After a historically busy Atlantic hurricane season in 2020, the Air Force Reserve’s 53rd Weather Reconnaissance Squadron Hurricane Hunters at Keesler Air Force Base, Miss., were gifted a relative reprieve, though still an above average hurricane season this year.

Today marked the end of the Atlantic and Pacific hurricane seasons and for the second year in a row, the Atlantic tropical basin produced a full list of named storms. Eight of those storms made landfall in the U.S. with two making landfall as hurricanes, one of those being a major hurricane in category 4 Hurricane Ida.

While both seasons got early starts in May with Tropical Storms Andres and Ana, The 53rd WRS, the Department of Defense’s only unit tasked to flying into tropical systems to gather data, did not see its first action until a little over two weeks into the Atlantic season’s official start date of June 1 when they flew Tropical Storm Claudette as it threatened Louisiana and surrounding areas.

Following Claudette, the unit supported the National Hurricane Center by flying Danny, Elsa, Fred, Grace, Henri, Ida, Larry, Nicholas, Odette, Peter and Sam in the Atlantic and Nora, Pamela and Rick in the Eastern Pacific. They flew over 800 hours and 85 missions, a far cry from the 1,900 hours last year, but still a busy season.

“In comparison to last year, this season was a breeze,” said Maj. Kendall Dunn, pilot for the 53rd WRS. “Between the significantly less storms flown, evacuations, and missions and being able to better navigate the COVID-19 pandemic; it almost felt back to normal.”

The squadron did spend a fair amount of time away from home forward operating out of places like Homestead Air Reserve Base, Fla., St. Croix, U.S. Virgin Islands, and San Antonio, Texas.

“We’re always grateful for host bases and airports that allow us to set up, so we can fly missions from places that allow us the most possible time in a storm and therefore the most data for forecasters,” said Dunn.

Unlike the previous year where Keesler found itself in the forecast cone four times, the 53rd, and their fellow flying unit, the 815th Airlift Squadron Flying Jennies, had to evacuate just once for Hurricane Ida in late August.

“The importance of hurricane evacuations is two-fold. One, the threshold for taking off in crosswinds is fairly low for our aircraft, so to keep the mission going, it’s important that we’re not in an area that could be affected by these systems and deter a takeoff,” said Lt. Col.

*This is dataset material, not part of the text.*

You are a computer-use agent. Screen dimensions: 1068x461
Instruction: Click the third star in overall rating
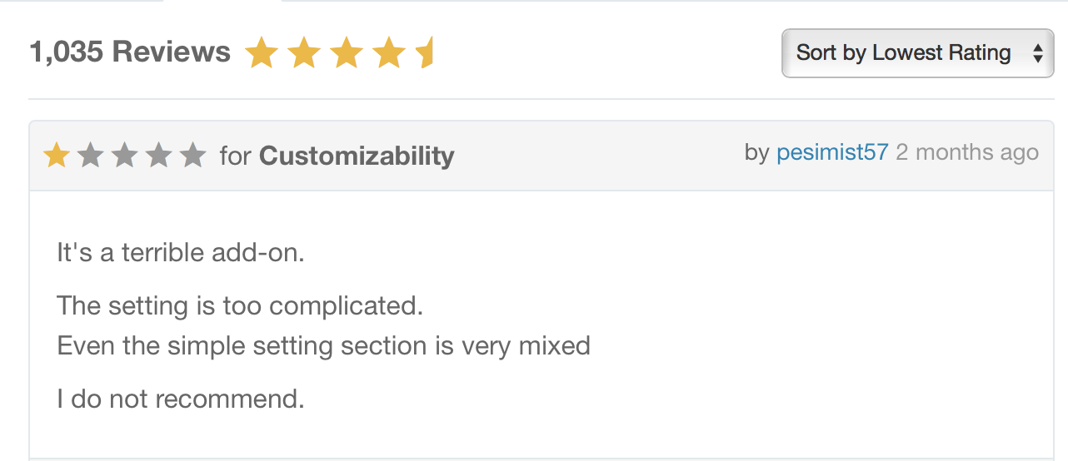[x=346, y=53]
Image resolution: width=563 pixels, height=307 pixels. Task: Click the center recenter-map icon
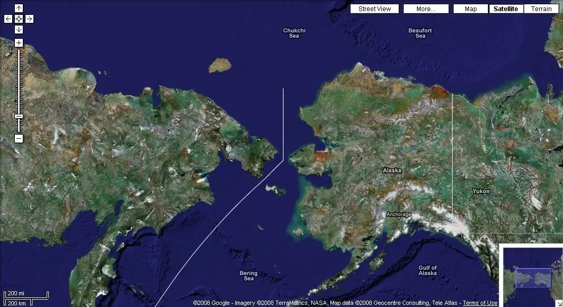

Mark Withee, 53rd WRS navigator. “Also, we evacuate all of the aircraft we can in order to avoid costly damage caused by strong winds that could render our aircraft, or the 815th’s, non-mission capable.”

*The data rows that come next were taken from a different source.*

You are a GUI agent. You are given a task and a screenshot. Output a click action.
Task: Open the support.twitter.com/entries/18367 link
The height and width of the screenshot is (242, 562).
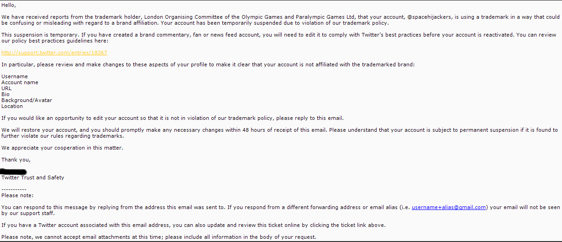coord(54,53)
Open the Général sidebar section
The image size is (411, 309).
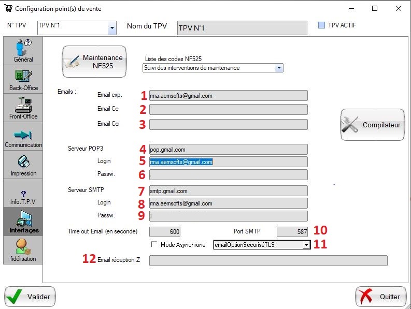[23, 51]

Both seasons officially last until the end of November, but the squadron flew its final tasking Oct. 10 into a suspect area off the East Coast, a stark contrast from last year that saw them flying into multiple major hurricanes well into November.

“The season wrapped up a little early for us, but it’s important we train weekly to keep all of our aircrew up-to-date on qualifications and ready for a tasking should something pop up,” said Withee. “Plus, as hurricane season is ending, the National Winter Season Operations Plan, comes into play, so we’re gearing up and making plans for that and of course maintenance is always working to make sure our aircraft are ready to go.”

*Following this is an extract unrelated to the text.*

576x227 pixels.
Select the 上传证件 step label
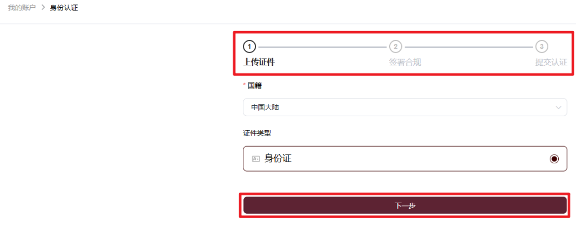pos(259,63)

“Hurricane Hunters” is somewhat of a misnomer, as the unit does not cease operations once hurricane season is over. The National Winter Season Operations Plan dictates a host of different types of missions including winter storm and atmospheric river reconnaissance and buoy drop missions that keep the unit busy from November through March.

“While there is a certain thrill in having a year like 2020, more work for us generally means more people impacted by storms, so we’re grateful both as a squadron providing this service and as residents of areas that often face potential impacts, that this season produced a lot less work for us,” said Withee. “And we look forward to continuing to provide data that will help people during the winter season as well.”